Payday may be a small publication, but we do have a big impact. Earlier this winter, a Payday Report investigation into the cover up of sexual misconduct within SEIU was cited in a Senate hearing leading the Washington Post to cover the scandal for the first time while citing Payday.
Strangely, I had not known about this until earlier this week, when a reader forwarded me a copy of the transcript of a Senate Judiciary Committee hearing.
In December, SEIU General Counsel Nicole Berner was facing Senate confirmation hearings for a seat as a federal judge in the 4th circuit. During confirmation hearings, several Senators cited Payday Report in asking Berner about her role in helping cover-up sexual misconduct within SEIU (see transcript here).

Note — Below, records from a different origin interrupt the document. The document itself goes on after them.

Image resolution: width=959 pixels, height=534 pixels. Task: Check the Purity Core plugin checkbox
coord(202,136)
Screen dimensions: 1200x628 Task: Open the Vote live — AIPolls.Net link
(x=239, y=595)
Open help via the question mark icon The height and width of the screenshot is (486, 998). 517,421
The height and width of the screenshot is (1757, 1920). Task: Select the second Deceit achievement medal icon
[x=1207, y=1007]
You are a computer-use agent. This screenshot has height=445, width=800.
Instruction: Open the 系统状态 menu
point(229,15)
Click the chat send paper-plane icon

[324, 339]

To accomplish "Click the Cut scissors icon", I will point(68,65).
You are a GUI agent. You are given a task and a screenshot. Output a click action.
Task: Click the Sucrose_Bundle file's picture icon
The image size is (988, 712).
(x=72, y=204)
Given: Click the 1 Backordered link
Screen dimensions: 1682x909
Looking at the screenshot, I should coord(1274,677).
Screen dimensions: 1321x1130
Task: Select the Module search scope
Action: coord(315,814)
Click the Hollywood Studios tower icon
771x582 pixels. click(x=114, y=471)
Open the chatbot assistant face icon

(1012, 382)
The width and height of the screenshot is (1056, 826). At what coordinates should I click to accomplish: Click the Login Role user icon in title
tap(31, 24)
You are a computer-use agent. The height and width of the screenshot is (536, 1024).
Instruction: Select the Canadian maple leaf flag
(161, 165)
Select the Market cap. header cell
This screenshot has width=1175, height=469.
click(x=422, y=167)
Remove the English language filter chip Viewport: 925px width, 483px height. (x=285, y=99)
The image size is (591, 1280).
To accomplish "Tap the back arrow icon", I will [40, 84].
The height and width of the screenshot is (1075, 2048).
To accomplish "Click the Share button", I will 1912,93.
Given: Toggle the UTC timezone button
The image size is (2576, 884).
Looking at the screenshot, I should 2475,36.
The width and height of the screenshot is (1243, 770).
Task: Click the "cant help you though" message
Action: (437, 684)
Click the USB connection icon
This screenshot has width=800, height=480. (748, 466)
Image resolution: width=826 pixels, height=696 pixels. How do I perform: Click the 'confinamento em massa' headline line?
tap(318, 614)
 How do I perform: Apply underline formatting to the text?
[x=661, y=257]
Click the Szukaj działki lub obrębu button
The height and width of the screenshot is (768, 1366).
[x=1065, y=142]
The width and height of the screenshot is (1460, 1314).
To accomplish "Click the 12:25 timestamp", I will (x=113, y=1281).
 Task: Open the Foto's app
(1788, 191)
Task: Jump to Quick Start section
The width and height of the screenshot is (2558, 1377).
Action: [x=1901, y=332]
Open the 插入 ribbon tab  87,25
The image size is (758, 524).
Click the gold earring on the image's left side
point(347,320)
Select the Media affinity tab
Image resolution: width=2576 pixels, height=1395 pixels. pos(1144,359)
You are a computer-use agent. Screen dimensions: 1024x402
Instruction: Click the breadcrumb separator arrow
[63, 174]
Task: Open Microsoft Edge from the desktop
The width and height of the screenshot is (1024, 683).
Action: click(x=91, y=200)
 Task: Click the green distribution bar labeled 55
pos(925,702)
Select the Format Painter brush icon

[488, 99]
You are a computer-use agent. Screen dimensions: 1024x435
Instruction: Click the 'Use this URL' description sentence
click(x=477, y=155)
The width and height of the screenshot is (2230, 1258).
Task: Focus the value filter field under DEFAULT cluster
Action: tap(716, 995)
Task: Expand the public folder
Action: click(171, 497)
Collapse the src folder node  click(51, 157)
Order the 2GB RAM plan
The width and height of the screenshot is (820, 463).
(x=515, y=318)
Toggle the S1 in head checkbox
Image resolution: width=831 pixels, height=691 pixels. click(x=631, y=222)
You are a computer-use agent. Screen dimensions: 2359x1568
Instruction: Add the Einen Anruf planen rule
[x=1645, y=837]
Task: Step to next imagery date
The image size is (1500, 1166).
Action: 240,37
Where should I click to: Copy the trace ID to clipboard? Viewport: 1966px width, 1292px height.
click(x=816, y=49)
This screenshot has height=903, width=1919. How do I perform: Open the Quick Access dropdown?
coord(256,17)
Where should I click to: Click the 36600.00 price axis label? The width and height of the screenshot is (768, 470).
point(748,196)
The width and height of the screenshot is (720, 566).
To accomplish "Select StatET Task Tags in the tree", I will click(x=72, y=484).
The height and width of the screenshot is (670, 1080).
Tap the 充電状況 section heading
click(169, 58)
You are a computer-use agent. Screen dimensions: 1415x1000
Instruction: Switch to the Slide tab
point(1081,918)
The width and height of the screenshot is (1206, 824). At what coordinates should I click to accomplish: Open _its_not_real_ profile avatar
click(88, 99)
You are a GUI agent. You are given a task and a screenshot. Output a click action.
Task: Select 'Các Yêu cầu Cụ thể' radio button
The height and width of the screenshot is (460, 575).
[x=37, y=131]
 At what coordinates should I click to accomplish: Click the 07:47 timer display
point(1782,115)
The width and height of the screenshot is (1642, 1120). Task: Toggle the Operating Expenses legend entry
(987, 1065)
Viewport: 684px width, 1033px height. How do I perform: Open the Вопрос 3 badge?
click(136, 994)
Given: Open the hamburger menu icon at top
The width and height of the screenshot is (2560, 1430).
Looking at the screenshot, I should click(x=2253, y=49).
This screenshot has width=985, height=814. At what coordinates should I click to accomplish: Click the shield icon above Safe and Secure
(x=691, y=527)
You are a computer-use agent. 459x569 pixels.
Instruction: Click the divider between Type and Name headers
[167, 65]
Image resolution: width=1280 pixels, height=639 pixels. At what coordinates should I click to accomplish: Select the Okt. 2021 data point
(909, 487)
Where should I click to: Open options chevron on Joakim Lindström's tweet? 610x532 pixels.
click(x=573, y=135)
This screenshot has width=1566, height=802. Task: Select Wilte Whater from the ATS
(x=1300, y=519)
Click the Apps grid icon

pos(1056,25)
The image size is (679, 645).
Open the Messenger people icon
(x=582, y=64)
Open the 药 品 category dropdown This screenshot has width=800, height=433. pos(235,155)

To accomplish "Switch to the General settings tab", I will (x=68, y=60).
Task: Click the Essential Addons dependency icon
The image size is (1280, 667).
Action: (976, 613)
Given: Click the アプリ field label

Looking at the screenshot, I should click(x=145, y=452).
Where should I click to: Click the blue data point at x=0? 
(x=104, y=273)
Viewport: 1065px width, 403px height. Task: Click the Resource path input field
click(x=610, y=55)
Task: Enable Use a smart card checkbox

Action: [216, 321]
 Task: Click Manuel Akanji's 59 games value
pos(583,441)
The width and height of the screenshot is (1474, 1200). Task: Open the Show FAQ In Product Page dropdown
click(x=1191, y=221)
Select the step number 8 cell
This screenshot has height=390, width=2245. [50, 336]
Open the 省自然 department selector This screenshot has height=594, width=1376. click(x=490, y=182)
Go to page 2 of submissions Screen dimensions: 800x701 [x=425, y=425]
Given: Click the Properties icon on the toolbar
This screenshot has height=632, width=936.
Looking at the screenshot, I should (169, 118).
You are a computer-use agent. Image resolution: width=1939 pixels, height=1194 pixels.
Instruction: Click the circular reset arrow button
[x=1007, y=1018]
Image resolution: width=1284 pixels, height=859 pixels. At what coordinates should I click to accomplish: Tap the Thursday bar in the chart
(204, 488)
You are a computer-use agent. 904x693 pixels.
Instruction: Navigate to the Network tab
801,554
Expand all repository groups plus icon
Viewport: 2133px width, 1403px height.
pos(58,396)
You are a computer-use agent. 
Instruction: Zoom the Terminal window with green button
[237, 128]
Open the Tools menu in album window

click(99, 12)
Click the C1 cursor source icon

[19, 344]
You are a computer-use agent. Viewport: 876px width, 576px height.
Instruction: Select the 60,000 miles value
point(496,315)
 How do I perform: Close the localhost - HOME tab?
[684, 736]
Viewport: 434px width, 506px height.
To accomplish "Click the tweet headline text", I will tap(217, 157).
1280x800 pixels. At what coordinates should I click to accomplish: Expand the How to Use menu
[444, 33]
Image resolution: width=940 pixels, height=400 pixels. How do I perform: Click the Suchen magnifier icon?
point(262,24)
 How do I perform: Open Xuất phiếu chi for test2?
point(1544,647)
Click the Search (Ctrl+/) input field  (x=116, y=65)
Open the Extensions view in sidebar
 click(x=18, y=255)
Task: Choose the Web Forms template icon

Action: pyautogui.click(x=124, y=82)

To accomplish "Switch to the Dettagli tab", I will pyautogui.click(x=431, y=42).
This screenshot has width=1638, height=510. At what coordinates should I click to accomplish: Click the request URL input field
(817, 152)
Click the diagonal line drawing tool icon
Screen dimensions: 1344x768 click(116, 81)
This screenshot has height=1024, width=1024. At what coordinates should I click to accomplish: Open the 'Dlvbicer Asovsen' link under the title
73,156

Back in 2019, Payday Report exposed how Berner as SEIU General Counsel refused in writing to investigate claims of sexual misconduct in the union. In 2017, Mindy Sturge filed a sexual misconduct case against SEIU Vice President Dave Reagan, who also served as the President of SEIU’s largest local SEIU-UHW in California. (In 2020, the suit was settled out of court for an undisclosed sum of money)
After Sturge filed her lawsuit in the summer of 2017, she says she began receiving threatening phone calls and text messages. In a letter obtained by Payday Report sent in November of 2018 to SEIU President Mary Kay Henry and Vice President Leslie Frane, Sturge invited the international union to come to California to discuss widespread sexual misconduct and retaliation in SEIU-UHW.
On another occasion, Sturge confronted Regan about the culture of sexual harassment at SEIU-UHW. A March 5, 2018 email obtained by Payday Report, sent by Sturge’s co-worker Mike Chavez, expressing his concerns about Regan’s yelling, confirms this story.
“The union’s mission is to provide a fair and dignified workplace for its members, a majority of whom are women. This should be the case for staff, too,” Sturge wrote to Mary Kay Henry. “But staff members are afraid to speak out, and prior complaints about some of the men who created this hostile environment have gone nowhere.”
In a letter, obtained by Payday Report, sent back to Sturge from SEIU General Counsel Nicole Brener in November of 2018, the national union declined to meet with Sturge, saying that the matter was best left to be investigated by the SEIU-UHW, the very local whose President she was suing for sexual misconduct.
“Because each local of SEIU employs its own staff and sets its own personnel policies and protocols, the International Union does not have a direct role in investigating allegations or concerns that may arise in local unions regarding personnel matters,” wrote Berner. “Those matters are subject to the processes established by the locals themselves.”
In violation of SEIU’s constitution, Berner refused to investigate the claims at the national level and instead sent the investigation back to the local, which was presided by the very man facing a sexual misconduct lawsuit.
During her confirmation hearings for a federal judge post, multiple Senators brought up Payday’s expose on Berner’s inaction. Berner defended herself in the hearing.
In the hearing, Berner responded that “because each local of SEIU employs its own staff and sets its own personnel policies and protocols,” her office “does not have a direct role in investigating allegations or concerns that may arise in local unions regarding personnel matters.”
(For more on the hearing, check out this write up in the Washington Post)
While nearly every news organization in the country may have ignored the sexual misconduct scandal within SEIU, Payday’s lonely investigation into the cover up of sexual misconduct within SEIU lead to our work being cited in the Congressional record, thus leading to Payday’s expose being picked up and cited by the Washington Post.
Payday Report may be a small publication, but we have a big impact. Big thanks to our readers who have funded our investigation over the years into the cover up of sexual misconduct in SEIU while other publications ignored it.